Suppose you are studying the effects of some policy adopted at the state level in the United States, and you are using data from all 50 states to do it. Well,

When a researcher estimates a regression function with state level data, why are there standard errors that differ from zero? Clearly the researcher has information on the entire population of states. Nevertheless researchers typically report conventional robust standard errors, formally justified by viewing the sample as a random sample from a large population. In this paper we investigate the justification for positive standard errors in cases where the researcher estimates regression functions with data from the entire population. We take the perspective that the regression function is intended to capture causal effects, and that standard errors can be justified using a generalization of randomization inference. We show that these randomization-based standard errors in some cases agree with the conventional robust standard errors, and in other cases are smaller than the conventional ones.

From a new working paper on “Finite Population Causal Standard Errors ” by the econometrics all-star team of Abadie, Athey, Imbens, and Wooldridge (updated link): link.

I have been to a few presentations of papers like this where someone in the audience thinks they are making a smart comment by noting that the paper uses population data, and so the frequentist standard errors “don’t really make sense.” Abadie et al. show that such comments are often misguided, arising from a confusion over how causal inference differs from descriptive inference. Sure — there is no uncertainty as to what is the value of the regression coefficient for this population given the realized outcomes. But the value of the regression coefficient is not the same as the causal effect.

To understand the difference, it helps to define causal effects precisely. A causal effect for a given *unit* in the population is most coherently defined to be a comparison between the outcome observed under a given treatment (being the “state level policy” in the case of the example above) and what would obtain were that same unit to be given another treatment. It is useful to imagine this schedule of treatment-value-specific outcomes as an array of “potential outcomes.” *Population average* causal effects take the average of the unit level causal effects in a given population. Now, suppose that there is some random (at least with respect to what the analyst can observe) process through which units in the population are assigned treatment values. Maybe this random process occurred because a bona fide randomized experiment was run on the population, or maybe it was the result of “natural” stochastic processes (that is, not controlled by the analyst). Then, for each unit we only get to observe the potential outcome associated with the treatment *received*, and not the other “counterfactual” potential outcomes associated with the other possible treatments. As such, we cannot actually construct the population average causal effect directly. Doing so would require that we were able to compute each of the unit-level causal effects. So, we have to *estimate* the population average causal effect using the *incomplete* potential outcomes data available to us. If the results of the random treatment assignment processes had turned out differently, the estimate we would obtain could very well differ as well (since there would be a different set of observed and unobserved potential outcomes). Even though we have data from everyone in the population, we are lacking the full schedule of potential outcomes that would allow us to estimate causal effects without uncertainty.

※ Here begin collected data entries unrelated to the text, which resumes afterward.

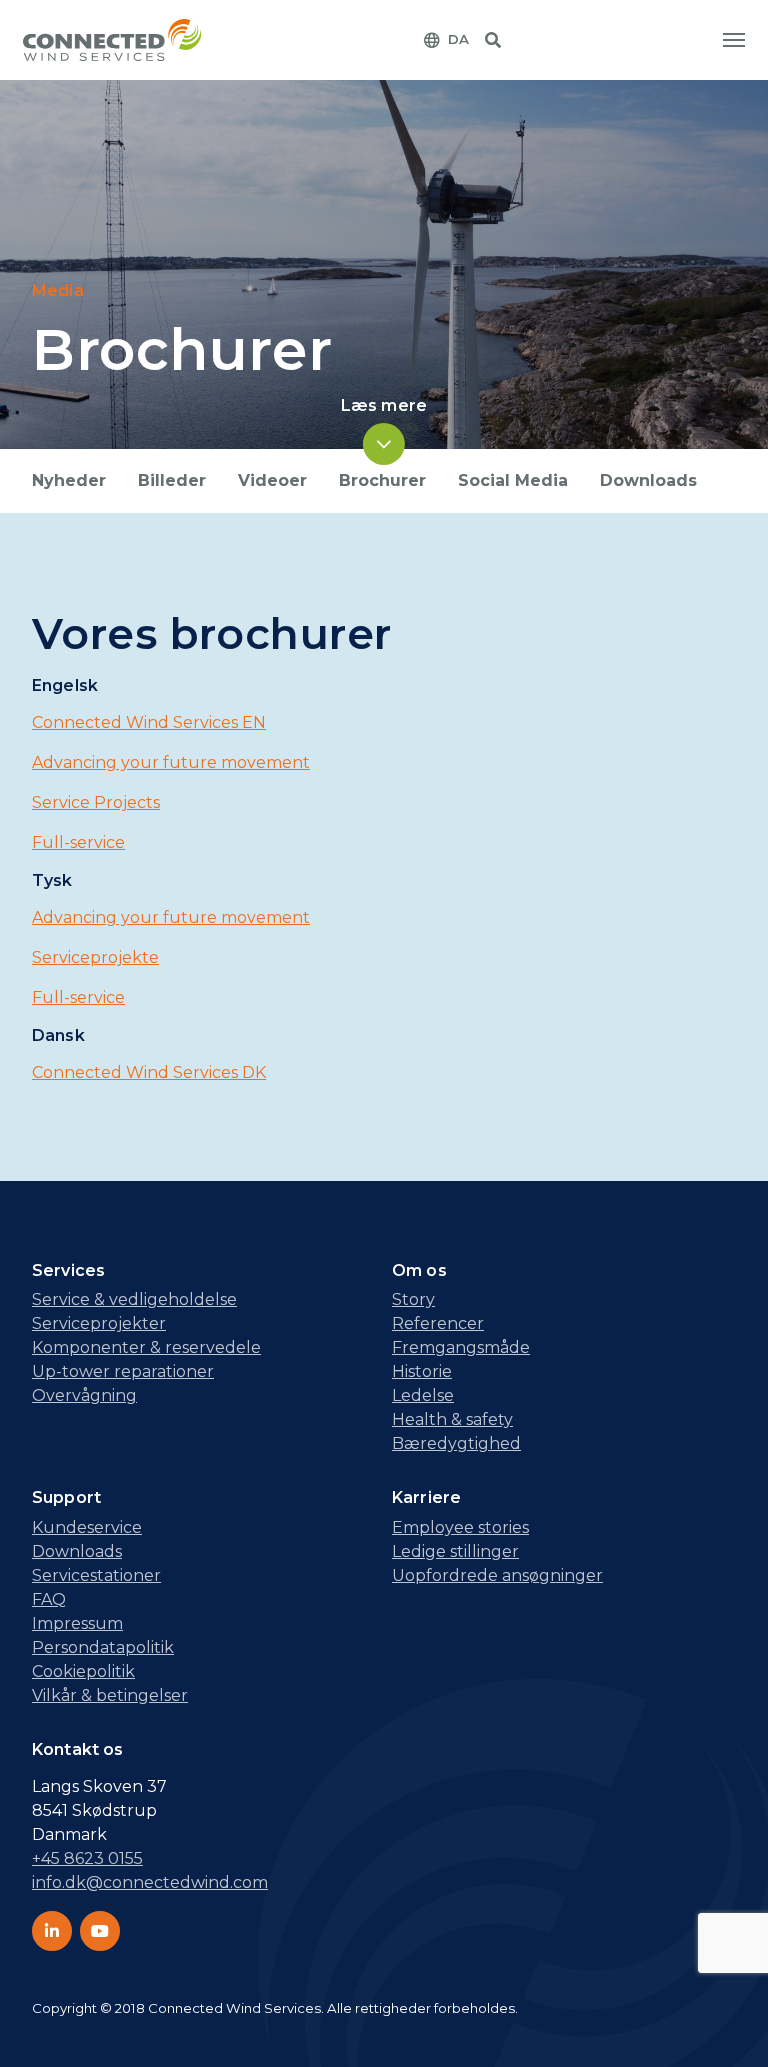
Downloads (648, 480)
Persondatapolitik (103, 1647)
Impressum (77, 1623)
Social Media (513, 480)
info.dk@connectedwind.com (150, 1882)
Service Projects (96, 802)
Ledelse (423, 1395)
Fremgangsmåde (461, 1347)
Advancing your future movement (171, 762)
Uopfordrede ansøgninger (497, 1575)
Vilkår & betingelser (110, 1695)
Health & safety (452, 1419)
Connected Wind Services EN (149, 722)
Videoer (272, 480)
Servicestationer (96, 1575)
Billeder (172, 480)
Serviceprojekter (99, 1323)
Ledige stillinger (455, 1551)
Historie (422, 1371)
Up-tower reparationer (123, 1371)
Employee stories (460, 1527)
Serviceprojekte (95, 957)
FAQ (49, 1599)
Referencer (438, 1323)
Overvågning (84, 1395)
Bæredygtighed (456, 1443)
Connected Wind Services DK (149, 1072)
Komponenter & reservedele (146, 1347)
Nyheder (69, 480)
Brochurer (382, 480)
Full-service (78, 842)
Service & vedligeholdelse (134, 1299)
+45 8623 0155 (87, 1858)
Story (413, 1299)
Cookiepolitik (83, 1671)
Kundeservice (87, 1527)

As it turns out, the random treatment assignment process is directly analogous to the *random sampling of potential outcomes*, in which case we can use standard sample theoretic results to quantify our uncertainty and compute standard errors for our effect estimates. Furthermore, as a happy coincidence, such sample theoretic standard errors are algebraically equivalent or even conservatively approximated by the “robust” standard errors that are common in current statistical practice. (This previous sentence was revised so that its meaning is now clearer.) It’s a point that Peter Aronow and I made in our 2012 paper on using regression standard errors for randomized experiments (link), and a point that Winston Lin develops even further (link; also see Berk’s links in the comments below to Winston’s great discussion of these results). Abadie et al. take this all one step further by indicating that this framework for inference makes sense for observational studies too.

Now, some of you might know of Rosenbaum’s work (e.g. this) and think this has all already been said. That’s true, to a point. But whereas Rosenbaum’s randomization inference makes use of permutation distributions for making probabilistic statements about specific causal hypotheses, Abadie et al.’s randomization inference allows one to approximate the randomization distribution of effect estimates without fixing causal hypotheses a priori. (See more on this point in this old blog post, especially in the comments: link).